> [ABOUT THIS TASK]
Look for the word "Open" in the material below, then report each line where it occurs.
LISTED ENTRIES START
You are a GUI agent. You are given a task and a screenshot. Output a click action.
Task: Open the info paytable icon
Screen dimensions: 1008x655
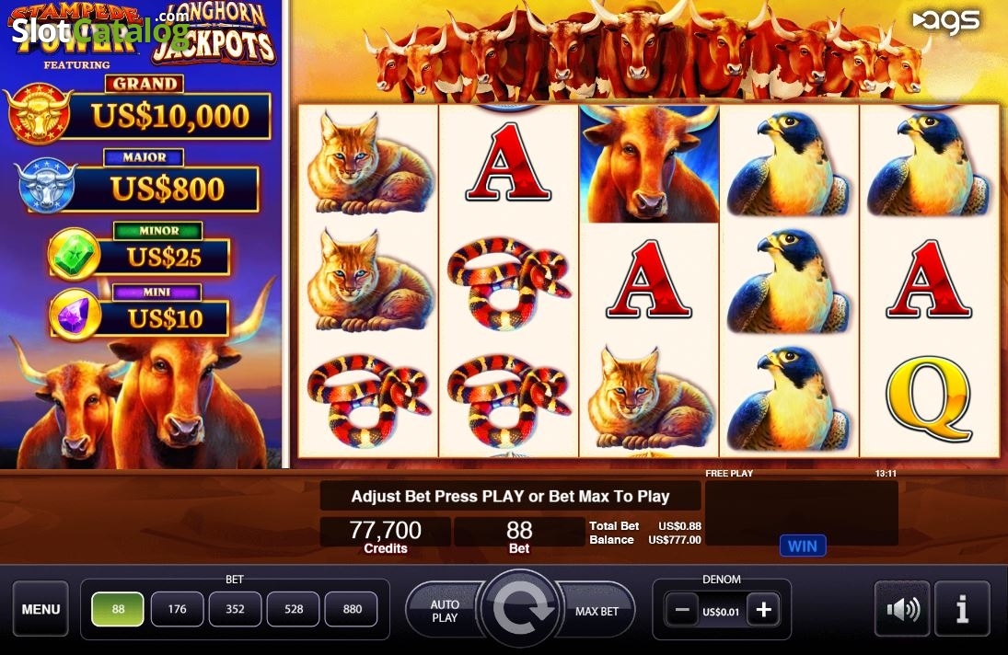962,609
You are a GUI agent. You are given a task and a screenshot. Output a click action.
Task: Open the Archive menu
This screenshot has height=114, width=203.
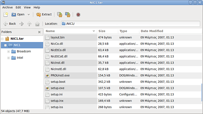coord(7,8)

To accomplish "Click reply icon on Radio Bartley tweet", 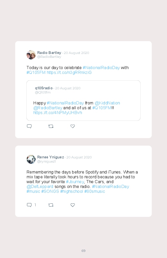I will pos(29,126).
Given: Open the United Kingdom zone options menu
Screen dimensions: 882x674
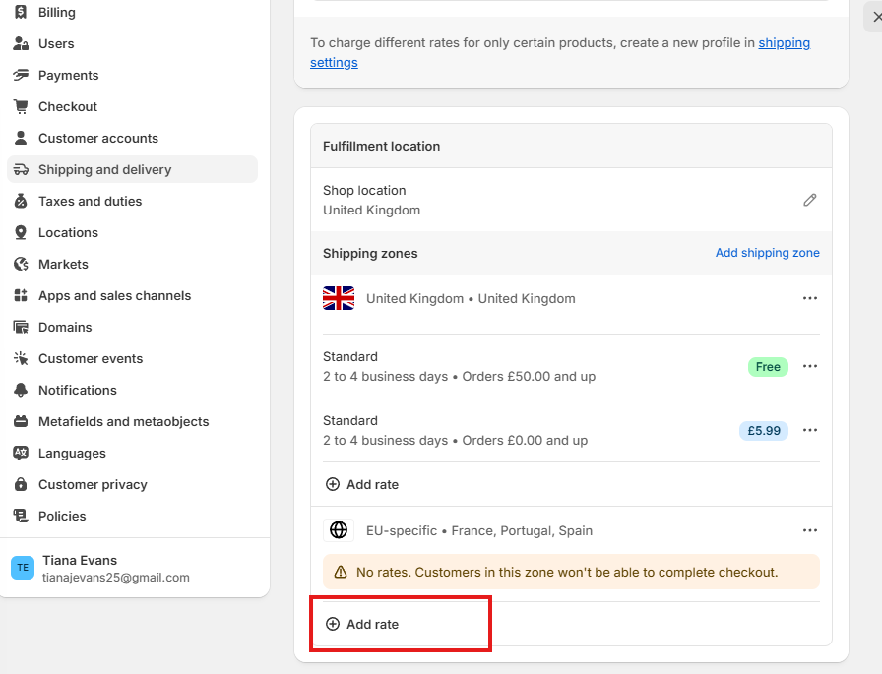Looking at the screenshot, I should point(809,298).
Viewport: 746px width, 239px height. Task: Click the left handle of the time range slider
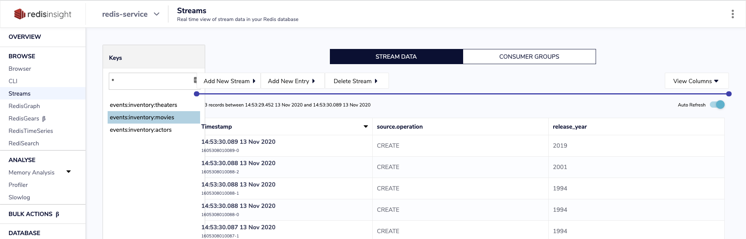[x=197, y=94]
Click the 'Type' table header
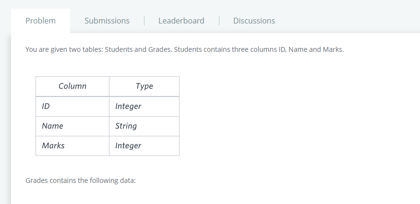 coord(144,86)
LISTED ENTRIES END
> [TASK ANSWER]
Task: Open the info paytable icon
Task: Open the Archive menu
Given: Open the United Kingdom zone options menu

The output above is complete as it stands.